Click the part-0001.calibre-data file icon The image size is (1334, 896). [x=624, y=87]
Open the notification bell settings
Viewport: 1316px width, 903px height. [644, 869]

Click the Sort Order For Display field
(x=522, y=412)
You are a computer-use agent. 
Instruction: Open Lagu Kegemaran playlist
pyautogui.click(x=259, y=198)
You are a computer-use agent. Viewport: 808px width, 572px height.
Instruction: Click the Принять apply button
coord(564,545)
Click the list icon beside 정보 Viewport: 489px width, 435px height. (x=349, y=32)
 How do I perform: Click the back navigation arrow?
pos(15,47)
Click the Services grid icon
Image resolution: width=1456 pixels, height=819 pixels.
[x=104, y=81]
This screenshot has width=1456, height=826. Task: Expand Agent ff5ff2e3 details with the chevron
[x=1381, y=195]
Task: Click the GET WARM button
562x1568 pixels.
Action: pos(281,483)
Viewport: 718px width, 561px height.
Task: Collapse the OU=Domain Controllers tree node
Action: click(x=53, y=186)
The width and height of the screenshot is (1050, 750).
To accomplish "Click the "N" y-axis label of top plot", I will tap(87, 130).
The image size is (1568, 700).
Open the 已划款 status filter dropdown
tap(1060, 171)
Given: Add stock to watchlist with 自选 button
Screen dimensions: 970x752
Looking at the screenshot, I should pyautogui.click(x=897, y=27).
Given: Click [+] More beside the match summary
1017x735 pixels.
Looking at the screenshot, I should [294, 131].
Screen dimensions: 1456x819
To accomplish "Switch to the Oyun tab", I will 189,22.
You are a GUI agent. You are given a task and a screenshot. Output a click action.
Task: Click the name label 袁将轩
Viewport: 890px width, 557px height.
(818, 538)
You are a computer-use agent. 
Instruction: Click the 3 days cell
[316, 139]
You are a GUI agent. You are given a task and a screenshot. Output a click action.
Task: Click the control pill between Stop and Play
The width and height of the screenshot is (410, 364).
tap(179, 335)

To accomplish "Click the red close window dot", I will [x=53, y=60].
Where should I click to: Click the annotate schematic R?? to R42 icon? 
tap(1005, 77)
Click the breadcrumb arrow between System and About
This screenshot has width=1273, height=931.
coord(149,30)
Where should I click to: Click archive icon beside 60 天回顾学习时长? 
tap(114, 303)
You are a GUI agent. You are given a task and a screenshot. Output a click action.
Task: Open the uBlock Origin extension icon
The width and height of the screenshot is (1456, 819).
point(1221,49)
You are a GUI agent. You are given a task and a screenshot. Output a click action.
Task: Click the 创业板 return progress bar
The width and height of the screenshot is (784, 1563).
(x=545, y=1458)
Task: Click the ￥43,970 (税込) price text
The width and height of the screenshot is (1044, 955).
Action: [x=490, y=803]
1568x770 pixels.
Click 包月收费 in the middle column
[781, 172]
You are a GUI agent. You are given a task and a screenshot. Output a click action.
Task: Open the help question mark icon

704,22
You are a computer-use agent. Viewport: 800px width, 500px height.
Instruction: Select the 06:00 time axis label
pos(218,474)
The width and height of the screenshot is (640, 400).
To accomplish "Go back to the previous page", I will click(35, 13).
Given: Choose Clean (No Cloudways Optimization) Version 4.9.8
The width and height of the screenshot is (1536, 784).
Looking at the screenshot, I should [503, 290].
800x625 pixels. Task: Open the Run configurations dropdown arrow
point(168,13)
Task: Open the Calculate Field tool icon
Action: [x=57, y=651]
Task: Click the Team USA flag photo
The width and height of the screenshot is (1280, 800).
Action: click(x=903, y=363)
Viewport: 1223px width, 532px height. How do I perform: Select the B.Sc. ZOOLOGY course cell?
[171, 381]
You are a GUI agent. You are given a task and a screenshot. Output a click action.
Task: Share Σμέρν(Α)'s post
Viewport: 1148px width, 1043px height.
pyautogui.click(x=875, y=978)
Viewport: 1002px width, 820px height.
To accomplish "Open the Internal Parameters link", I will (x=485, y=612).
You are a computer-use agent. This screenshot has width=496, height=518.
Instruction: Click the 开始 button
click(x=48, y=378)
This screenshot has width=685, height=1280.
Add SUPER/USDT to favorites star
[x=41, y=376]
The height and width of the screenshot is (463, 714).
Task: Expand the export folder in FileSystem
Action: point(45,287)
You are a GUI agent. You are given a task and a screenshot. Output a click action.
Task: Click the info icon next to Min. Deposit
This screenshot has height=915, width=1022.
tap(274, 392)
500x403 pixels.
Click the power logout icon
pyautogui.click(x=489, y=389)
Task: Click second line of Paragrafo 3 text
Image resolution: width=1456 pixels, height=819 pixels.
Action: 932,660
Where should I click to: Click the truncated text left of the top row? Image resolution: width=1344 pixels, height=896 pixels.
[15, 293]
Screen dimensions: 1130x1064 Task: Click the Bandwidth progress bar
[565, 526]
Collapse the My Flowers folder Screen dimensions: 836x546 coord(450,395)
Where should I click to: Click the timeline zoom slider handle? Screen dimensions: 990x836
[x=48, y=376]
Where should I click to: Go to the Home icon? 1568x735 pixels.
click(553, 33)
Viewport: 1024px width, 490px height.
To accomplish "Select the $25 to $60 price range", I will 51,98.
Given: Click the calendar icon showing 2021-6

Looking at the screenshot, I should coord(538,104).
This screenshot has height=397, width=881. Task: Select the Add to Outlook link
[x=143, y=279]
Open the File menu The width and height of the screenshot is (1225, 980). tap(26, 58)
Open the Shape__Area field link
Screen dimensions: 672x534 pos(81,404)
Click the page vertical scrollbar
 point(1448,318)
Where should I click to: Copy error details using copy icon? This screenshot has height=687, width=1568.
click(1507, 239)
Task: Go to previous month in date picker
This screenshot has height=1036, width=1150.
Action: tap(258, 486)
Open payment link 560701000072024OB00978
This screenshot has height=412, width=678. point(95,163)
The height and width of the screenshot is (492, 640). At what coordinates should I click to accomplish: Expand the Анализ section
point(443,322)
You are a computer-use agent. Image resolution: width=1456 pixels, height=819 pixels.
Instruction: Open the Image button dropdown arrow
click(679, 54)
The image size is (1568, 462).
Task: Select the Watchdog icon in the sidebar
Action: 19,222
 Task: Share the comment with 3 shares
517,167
---+---
Exercise objective: Copy out every line of the entries above that contains the word "dimensions".

Full solution:
Screen dimensions: 970x752
Screen dimensions: 1456x819
Screen dimensions: 1130x1064 Task: Click the Bandwidth progress bar
Collapse the My Flowers folder Screen dimensions: 836x546 coord(450,395)
Where should I click to: Click the timeline zoom slider handle? Screen dimensions: 990x836
Screen dimensions: 672x534 pos(81,404)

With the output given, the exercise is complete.